結(jié)直腸癌組織中Syndecan-1與EGFR表達(dá)及KRAS突變的關(guān)系

原少斐 朱林佳 鄭維鍔 張武 孫洪雨

結(jié)直腸癌組織中Syndecan-1與EGFR表達(dá)及KRAS突變的關(guān)系

原少斐 朱林佳 鄭維鍔 張武 孫洪雨

目的 探討結(jié)直腸癌患者中多配體蛋白聚糖-1（Syndecan-1)與表皮生長因子受體（EGFR）表達(dá)及鼠類肉瘤病毒癌基因（KRAS）突變的關(guān)系。方法 選擇原發(fā)性結(jié)直腸癌標(biāo)本160例，結(jié)腸部腫瘤112例，直腸部腫瘤48例；病理類型為腺癌156例，其它病理類型4例。利用免疫組化法檢測組織標(biāo)本中Syndecan-1和EGFR的表達(dá)情況，運(yùn)用直接測序法檢測組織標(biāo)本中KRAS基因外顯子2第12、第13位密碼子的突變狀態(tài)。采用Spearman相關(guān)分析Syndecan-1的表達(dá)與EGFR表達(dá)及KRAS基因突變的關(guān)系。結(jié)果 腫瘤標(biāo)本中Syndecan-1表達(dá)陽性41例，主要位于細(xì)胞膜20例，主要位于細(xì)胞漿16例，細(xì)胞膜與細(xì)胞漿同時(shí)表達(dá)5例。EGFR在結(jié)直腸癌中的陽性表達(dá)率69.4%，所有結(jié)直腸癌患者中發(fā)生KRAS突變率為37.5%。Syndecan-1的表達(dá)在腫瘤區(qū)域淋巴結(jié)有無轉(zhuǎn)移、有無遠(yuǎn)處轉(zhuǎn)移中差異均無統(tǒng)計(jì)學(xué)意義（均P＞0.05）。Syndecan-1的表達(dá)與EGFR表達(dá)呈顯著相關(guān)（r=1.488，P＜0.01），而與KRAS狀態(tài)無相關(guān)性（r=9.278，P＞0.05）。結(jié)論 Syndecan-1的表達(dá)可能對(duì)結(jié)直腸癌患者的進(jìn)展及預(yù)后判斷有一定價(jià)值。
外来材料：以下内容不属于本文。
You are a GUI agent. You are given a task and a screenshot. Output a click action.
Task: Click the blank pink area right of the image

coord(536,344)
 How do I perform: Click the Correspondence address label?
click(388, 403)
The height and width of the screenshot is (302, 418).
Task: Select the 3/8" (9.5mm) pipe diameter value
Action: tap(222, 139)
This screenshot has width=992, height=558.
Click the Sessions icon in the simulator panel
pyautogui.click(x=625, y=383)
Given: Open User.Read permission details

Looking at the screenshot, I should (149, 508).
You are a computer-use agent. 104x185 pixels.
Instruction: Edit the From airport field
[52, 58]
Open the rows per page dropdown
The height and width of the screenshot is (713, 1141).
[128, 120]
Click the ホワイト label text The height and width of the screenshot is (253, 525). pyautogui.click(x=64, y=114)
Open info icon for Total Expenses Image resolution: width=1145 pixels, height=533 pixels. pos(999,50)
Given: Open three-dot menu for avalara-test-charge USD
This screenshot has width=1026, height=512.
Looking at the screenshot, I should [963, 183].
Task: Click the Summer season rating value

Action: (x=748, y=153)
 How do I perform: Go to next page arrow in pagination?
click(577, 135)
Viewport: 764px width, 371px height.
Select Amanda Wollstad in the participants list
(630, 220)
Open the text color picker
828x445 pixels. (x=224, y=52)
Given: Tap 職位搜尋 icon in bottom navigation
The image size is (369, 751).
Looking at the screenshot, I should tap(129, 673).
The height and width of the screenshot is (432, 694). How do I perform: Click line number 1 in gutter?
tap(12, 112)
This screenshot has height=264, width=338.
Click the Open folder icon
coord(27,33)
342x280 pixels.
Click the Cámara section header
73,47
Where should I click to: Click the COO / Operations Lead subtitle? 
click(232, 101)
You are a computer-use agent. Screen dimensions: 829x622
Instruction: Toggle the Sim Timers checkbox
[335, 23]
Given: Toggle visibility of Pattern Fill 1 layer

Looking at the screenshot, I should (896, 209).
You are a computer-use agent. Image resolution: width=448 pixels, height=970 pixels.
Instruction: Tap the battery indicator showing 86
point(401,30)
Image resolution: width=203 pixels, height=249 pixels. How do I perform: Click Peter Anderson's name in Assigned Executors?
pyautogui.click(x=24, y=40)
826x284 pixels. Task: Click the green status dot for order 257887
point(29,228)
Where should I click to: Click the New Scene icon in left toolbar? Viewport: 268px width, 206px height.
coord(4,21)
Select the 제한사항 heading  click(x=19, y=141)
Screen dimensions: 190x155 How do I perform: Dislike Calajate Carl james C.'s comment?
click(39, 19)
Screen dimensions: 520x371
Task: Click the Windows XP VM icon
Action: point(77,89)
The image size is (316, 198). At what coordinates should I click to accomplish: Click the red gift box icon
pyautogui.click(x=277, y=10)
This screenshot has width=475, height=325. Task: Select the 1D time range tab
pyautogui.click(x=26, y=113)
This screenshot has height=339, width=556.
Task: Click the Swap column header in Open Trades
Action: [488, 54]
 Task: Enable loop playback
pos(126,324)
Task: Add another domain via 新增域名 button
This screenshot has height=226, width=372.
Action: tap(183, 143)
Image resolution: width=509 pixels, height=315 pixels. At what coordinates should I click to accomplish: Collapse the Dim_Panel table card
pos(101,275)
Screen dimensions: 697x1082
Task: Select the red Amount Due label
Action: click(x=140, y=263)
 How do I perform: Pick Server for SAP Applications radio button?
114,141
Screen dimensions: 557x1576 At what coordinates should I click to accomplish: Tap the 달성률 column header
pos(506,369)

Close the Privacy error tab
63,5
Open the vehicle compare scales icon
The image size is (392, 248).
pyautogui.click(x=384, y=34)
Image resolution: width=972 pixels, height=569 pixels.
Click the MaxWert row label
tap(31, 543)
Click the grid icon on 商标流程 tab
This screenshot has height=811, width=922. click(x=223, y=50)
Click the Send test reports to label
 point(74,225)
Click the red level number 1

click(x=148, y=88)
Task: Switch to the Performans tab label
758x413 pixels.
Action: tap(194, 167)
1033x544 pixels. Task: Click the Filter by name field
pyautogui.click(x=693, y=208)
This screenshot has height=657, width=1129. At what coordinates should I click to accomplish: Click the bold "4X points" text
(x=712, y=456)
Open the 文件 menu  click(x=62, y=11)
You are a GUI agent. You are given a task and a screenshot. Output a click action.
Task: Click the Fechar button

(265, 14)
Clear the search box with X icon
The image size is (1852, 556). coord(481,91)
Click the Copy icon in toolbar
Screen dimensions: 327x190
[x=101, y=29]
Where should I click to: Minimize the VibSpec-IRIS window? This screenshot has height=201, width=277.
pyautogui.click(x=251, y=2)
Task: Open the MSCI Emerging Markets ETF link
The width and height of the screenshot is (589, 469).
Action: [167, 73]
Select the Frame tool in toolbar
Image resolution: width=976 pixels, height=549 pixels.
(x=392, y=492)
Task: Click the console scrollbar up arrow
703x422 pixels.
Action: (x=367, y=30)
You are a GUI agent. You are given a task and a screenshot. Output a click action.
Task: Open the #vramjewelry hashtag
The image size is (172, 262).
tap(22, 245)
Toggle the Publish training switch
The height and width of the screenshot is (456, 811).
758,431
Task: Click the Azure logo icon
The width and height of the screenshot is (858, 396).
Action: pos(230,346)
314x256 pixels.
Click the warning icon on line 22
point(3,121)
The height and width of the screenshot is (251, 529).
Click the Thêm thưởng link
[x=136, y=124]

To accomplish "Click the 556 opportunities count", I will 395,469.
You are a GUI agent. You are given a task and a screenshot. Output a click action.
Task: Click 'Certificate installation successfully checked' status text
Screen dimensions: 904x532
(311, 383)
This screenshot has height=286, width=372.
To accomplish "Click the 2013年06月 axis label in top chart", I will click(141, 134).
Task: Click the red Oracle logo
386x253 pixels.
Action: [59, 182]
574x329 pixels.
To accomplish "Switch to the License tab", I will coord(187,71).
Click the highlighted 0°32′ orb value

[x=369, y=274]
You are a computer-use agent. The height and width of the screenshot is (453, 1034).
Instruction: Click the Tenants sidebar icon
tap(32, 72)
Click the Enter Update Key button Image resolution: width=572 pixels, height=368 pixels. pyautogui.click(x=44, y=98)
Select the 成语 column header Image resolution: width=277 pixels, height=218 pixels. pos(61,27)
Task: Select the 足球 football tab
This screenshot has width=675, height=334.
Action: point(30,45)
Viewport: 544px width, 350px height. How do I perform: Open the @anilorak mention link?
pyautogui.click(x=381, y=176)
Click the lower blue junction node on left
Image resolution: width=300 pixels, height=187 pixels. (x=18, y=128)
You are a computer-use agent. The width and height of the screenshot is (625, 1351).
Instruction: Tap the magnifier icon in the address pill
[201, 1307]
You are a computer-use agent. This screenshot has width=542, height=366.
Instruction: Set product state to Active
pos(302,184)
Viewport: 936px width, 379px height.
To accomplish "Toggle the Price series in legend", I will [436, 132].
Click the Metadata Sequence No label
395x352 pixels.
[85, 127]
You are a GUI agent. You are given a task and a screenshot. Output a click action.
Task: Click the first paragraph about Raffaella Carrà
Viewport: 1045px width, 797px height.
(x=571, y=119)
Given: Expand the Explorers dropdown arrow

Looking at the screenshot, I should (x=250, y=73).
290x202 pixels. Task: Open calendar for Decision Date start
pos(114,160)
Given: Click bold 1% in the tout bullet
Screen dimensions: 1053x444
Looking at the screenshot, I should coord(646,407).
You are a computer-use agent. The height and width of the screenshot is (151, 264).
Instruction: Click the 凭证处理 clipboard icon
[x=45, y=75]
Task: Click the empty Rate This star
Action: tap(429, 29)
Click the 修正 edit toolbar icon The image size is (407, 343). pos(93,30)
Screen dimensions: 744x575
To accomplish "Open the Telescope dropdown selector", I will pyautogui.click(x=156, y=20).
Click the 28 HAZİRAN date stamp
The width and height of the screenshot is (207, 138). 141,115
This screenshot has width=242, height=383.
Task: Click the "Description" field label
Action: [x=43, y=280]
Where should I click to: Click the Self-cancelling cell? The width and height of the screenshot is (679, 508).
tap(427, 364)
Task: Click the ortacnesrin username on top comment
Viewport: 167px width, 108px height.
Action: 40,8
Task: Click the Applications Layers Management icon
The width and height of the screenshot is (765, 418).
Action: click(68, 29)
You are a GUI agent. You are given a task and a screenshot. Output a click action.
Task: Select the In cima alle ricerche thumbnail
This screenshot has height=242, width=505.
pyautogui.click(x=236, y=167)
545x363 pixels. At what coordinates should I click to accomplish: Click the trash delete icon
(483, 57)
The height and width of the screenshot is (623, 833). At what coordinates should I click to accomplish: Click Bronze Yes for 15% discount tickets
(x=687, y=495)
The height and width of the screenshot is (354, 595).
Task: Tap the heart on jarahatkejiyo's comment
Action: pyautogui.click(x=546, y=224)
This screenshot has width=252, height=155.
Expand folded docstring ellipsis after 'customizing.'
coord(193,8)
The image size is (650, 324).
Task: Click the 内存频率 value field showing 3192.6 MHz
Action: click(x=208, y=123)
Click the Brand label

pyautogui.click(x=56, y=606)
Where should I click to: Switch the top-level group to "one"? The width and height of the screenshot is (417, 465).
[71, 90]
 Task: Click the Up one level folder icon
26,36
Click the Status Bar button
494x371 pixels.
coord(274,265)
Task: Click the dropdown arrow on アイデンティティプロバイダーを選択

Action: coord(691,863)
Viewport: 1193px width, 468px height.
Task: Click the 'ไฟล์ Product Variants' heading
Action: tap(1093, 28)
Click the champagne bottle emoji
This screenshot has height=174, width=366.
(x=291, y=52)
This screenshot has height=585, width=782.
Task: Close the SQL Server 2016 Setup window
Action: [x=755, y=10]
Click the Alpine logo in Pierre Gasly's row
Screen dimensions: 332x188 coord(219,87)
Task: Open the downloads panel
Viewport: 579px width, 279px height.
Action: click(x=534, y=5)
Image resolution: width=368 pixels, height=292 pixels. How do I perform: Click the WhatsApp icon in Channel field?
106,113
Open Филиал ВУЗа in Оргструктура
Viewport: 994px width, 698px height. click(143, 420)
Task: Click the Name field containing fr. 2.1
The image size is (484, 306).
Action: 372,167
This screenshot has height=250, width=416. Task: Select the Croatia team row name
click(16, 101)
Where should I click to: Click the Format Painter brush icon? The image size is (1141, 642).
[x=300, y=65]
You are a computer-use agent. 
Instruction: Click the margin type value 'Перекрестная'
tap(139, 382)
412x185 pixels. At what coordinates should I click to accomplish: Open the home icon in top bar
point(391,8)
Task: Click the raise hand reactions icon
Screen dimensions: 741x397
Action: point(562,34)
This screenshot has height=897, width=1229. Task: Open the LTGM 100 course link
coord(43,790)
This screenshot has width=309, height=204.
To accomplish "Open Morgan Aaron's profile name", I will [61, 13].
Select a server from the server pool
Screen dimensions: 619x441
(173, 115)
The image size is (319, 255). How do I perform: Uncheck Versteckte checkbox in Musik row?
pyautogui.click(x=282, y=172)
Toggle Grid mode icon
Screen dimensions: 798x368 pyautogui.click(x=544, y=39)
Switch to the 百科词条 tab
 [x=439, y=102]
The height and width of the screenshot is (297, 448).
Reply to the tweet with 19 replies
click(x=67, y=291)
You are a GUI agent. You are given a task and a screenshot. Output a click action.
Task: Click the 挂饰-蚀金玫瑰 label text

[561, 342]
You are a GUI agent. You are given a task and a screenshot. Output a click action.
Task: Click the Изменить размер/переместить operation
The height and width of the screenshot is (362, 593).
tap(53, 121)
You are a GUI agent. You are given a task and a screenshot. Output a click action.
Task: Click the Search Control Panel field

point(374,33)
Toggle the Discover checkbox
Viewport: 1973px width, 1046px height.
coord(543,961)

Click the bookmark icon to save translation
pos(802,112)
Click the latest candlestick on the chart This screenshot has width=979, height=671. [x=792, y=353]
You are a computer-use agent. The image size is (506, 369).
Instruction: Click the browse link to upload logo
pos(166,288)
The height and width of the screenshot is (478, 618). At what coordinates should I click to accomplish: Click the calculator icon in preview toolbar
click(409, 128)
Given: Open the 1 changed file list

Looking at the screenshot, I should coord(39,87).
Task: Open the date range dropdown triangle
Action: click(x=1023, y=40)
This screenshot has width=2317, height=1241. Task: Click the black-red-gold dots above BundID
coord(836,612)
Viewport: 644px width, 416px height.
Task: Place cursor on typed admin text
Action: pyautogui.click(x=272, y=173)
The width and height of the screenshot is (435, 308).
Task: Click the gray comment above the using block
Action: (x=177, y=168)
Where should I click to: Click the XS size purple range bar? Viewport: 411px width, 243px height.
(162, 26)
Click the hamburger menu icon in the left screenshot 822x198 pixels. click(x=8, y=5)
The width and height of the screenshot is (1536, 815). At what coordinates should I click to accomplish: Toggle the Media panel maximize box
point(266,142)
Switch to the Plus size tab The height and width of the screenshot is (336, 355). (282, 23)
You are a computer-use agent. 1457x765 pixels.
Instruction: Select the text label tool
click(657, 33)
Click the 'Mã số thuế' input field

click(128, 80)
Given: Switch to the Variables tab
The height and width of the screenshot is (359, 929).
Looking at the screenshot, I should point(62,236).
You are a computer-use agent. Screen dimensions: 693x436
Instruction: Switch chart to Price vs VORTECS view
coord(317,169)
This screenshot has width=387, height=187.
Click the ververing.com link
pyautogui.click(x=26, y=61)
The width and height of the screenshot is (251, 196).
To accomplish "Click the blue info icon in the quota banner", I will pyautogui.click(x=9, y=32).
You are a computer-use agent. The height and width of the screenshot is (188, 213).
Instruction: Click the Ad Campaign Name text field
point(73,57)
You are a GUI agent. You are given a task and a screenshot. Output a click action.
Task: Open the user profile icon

多配體蛋白聚糖-1 表皮生長因子受體 鼠類肉瘤病毒癌基因 結(jié)直腸癌

多配體蛋白聚糖-1（Syndecan-1）屬于整合素黏附分子跨膜硫酸蛋白多聚糖（HPSG）家族的成員，是一種表達(dá)于成熟上皮細(xì)胞、前B細(xì)胞及漿細(xì)胞表面的跨膜蛋白聚糖，分子量約85～92kD，可特異性結(jié)合一些有生物活性的小分子物質(zhì)，主要參與調(diào)控細(xì)胞的生長、分化以及遷移等[1]。Syndecan-1能夠促進(jìn)細(xì)胞之間的黏附，阻止細(xì)胞的侵襲和脫落，進(jìn)而限制腫瘤細(xì)胞的惡性表型，在控制惡性腫瘤細(xì)胞生長和轉(zhuǎn)移等過程中有重要作用。Syndecan-1在一些上皮來源腫瘤或癌前病變組織中表達(dá)降低或缺失，可作為判斷腫瘤預(yù)后的指標(biāo)[2-3]。KRAS是RAS癌基因家族成員，位于染色體12p12.1，在細(xì)胞生長以及血管生成等相關(guān)的信號(hào)轉(zhuǎn)導(dǎo)通路中起著重要調(diào)控作用，與腫瘤的發(fā)生、發(fā)展密切相關(guān)[4-5]。KRAS是EGFR信號(hào)通路下游的重要癌基因。有報(bào)道在結(jié)直腸癌中KRAS突變率在30%～40%[6]。最常見的突變發(fā)生在第2號(hào)外顯子的第12和13密碼子。大量臨床試驗(yàn)證實(shí)Cetuximab或Panitumumab聯(lián)合治療野生型KRAS結(jié)直腸癌的有效率為41%～61%，而對(duì)KRAS突變者幾乎無效，因此KRAS突變被認(rèn)為是抗EGFR單抗療效不佳的獨(dú)立預(yù)后因素[7-8]。本研究通過免疫組化法檢測Syndecan-1的表達(dá)，分析其與EGFR表達(dá)及KRAS突變的關(guān)系，現(xiàn)報(bào)道如下。

1 資料和方法

1.1 一般資料 選擇2009年6月至2014年12月本院腫瘤外科和胃腸外科手術(shù)切除的原發(fā)性結(jié)直腸癌標(biāo)本160例，患者中男106例，女54例；年齡33～78（52.0±4.8）歲；腺癌156例，未分化癌2例，鱗癌1例，印戒細(xì)胞癌1例，其它病理類型4例；浸潤深度pT1～2期28例，pT3～4期132例；有淋巴結(jié)轉(zhuǎn)移112例。本研究經(jīng)醫(yī)院醫(yī)學(xué)倫理委員會(huì)批準(zhǔn)，所有標(biāo)本采集前均與患者簽署知情同意書。

1.2 方法

1.2.1 組織芯片制作 構(gòu)建2個(gè)8×8點(diǎn)陣的組織芯片，一個(gè)用于免疫組化染色，一個(gè)用于陰性對(duì)照。標(biāo)本經(jīng)10%甲醛溶液固定，石蠟包埋，厚度3μm連續(xù)切片。對(duì)制成芯片的所有組織進(jìn)行點(diǎn)陣標(biāo)記。根據(jù)標(biāo)記，利用點(diǎn)陣儀對(duì)標(biāo)記完成的組織進(jìn)行打點(diǎn)取樣，黏附于涂有多聚賴氨酸的載玻片上。每例標(biāo)本取1個(gè)點(diǎn)?？酒? h，芯片制作完成。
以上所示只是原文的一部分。